Release DynaCLR artifacts (model, dataset) on Hugging Face
Hi @ziw-liu 🤗
Niels here from the open-source team at Hugging Face. I discovered your work on Arxiv and was wondering whether you would like to submit it to hf.co/papers to improve its discoverability.If you are one of the authors, you can submit it at https://huggingface.co/papers/submit.
The paper page lets people discuss about your paper and lets them find artifacts about it (your models, datasets or demo for instance), you can also claim the paper as yours which will show up on your public profile at HF, add Github and project page URLs.
It'd be great to make the checkpoints and dataset available on the 🤗 hub, to improve their discoverability/visibility. We can add tags so that people find them when filtering https://huggingface.co/models and https://huggingface.co/datasets.
Uploading models
See here for a guide: https://huggingface.co/docs/hub/models-uploading.
In this case, we could leverage the PyTorchModelHubMixin class which adds from_pretrained and push_to_hub to any custom nn.Module. Alternatively, one can leverages the hf_hub_download one-liner to download a checkpoint from the hub.
We encourage researchers to push each model checkpoint to a separate model repository, so that things like download stats also work.
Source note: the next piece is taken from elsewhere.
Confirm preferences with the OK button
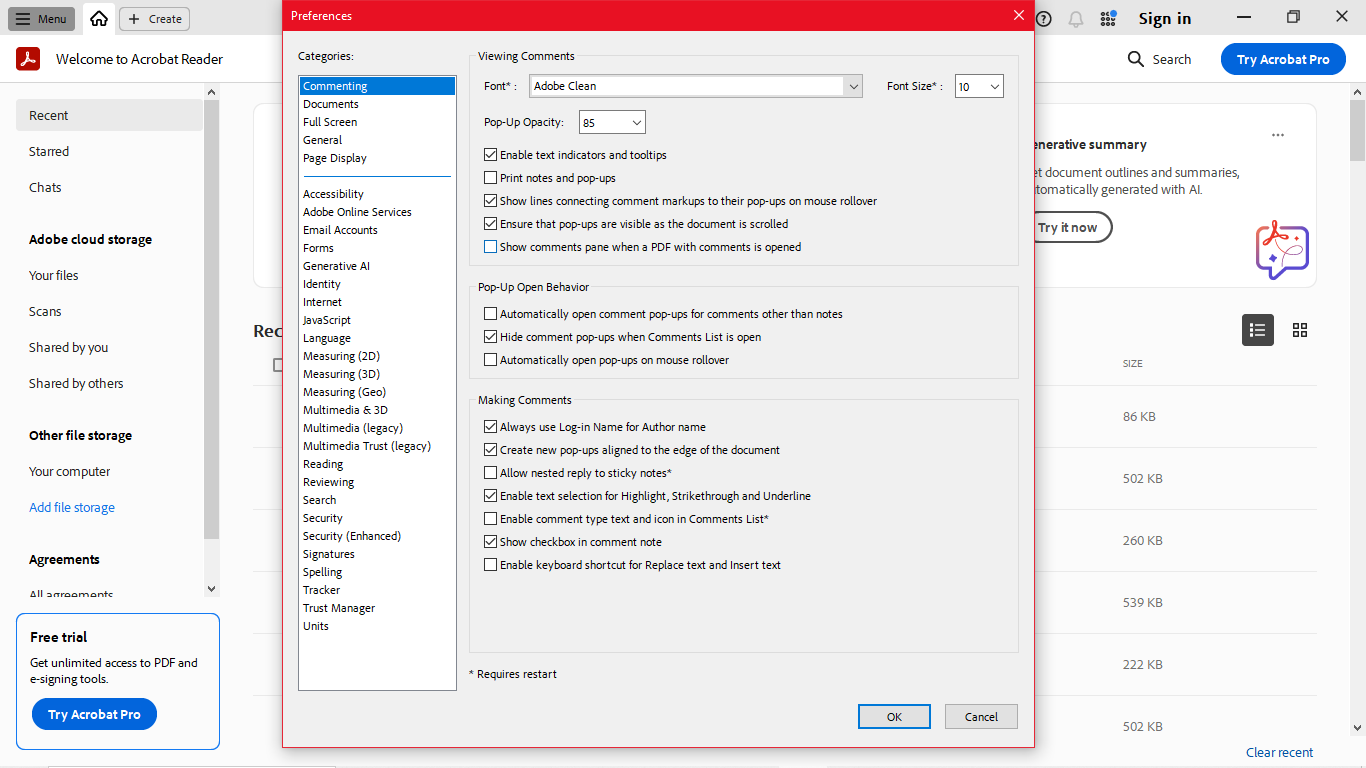This screenshot has width=1366, height=768. coord(893,716)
We can then also link the checkpoints to the paper page.
Uploading dataset
Would be awesome to make the dataset available on 🤗 , so that people can do:
from datasets import load_dataset
dataset = load_dataset("your-hf-org-or-username/your-dataset")
See here for a guide: https://huggingface.co/docs/datasets/loading.
Besides that, there's the dataset viewer which allows people to quickly explore the first few rows of the data in the browser.
Let me know if you're interested/need any help regarding this!
Cheers,
Niels ML Engineer @ HF 🤗
@edyoshikun
@NielsRogge thanks for making us aware of this possibility and offering your help.
A few questions:
- By a demo linked to a paper, do you mean a space? Can the space be hosted in our HF org (
chanzuckerberg) that has Enterprise subscription? - We are particularly interested in zeroGPU inference. We use Python 3.11 and above, but zeroGPU supported only python 3.10 when @ziw-liu and @edyoshikun tried last with this space: https://huggingface.co/spaces/chanzuckerberg/Cytoland. Is there a solution?
- Our datasets are quite large (5-10TB in zarr format) and we have a partnership with AWS Open Data. Can we create a dataset descriptor on huggingface (to obtain a DOI) with just the metadata table that points to AWS Open Data?
- Yes, the demo could be hosted on hf.co/spaces using your Enterprise subscription
- I'll ping @hysts on that
- that sounds good! Otherwise feel free to contact us for a storage grant which we might give: https://huggingface.co/docs/hub/en/storage-limits#sharing-large-datasets-on-the-hub
Hi @mattersoflight , unfortunately, ZeroGPU currently supports only Python 3.10, and there's no workaround to use Python 3.11 and above.
Hi @mattersoflight , unfortunately, ZeroGPU currently supports only Python 3.10, and there's no workaround to use Python 3.11 and above.
Hi @hysts is there a roadmap we can follow on this? For context python 3.10 is no longer supported by fundamental scientific packages (SPEC0), including some of our core dependencies, such as numpy.
Hi @ziw-liu , I was wondering about it too, so I asked the infra team internally. I’ll let you know when they reply. cc @cbensimon
I got a reply from the infra team. They don't have a concrete plan to support newer versions yet, but they do recognize that Python 3.10 is getting a bit outdated and said they'll keep that in mind.
Hi @hysts and @NielsRogge any update on your ability to support Python 3.11 with ZeroGPU. Do other inference services support Python 3.11?
Now that python 3.14 is out, we will soon have to move the supported window to 3.12-3.14 to keep up with the rest of the scientific python ecosystem.
Unfortunately, as far as I know, there hasn't been any update on that.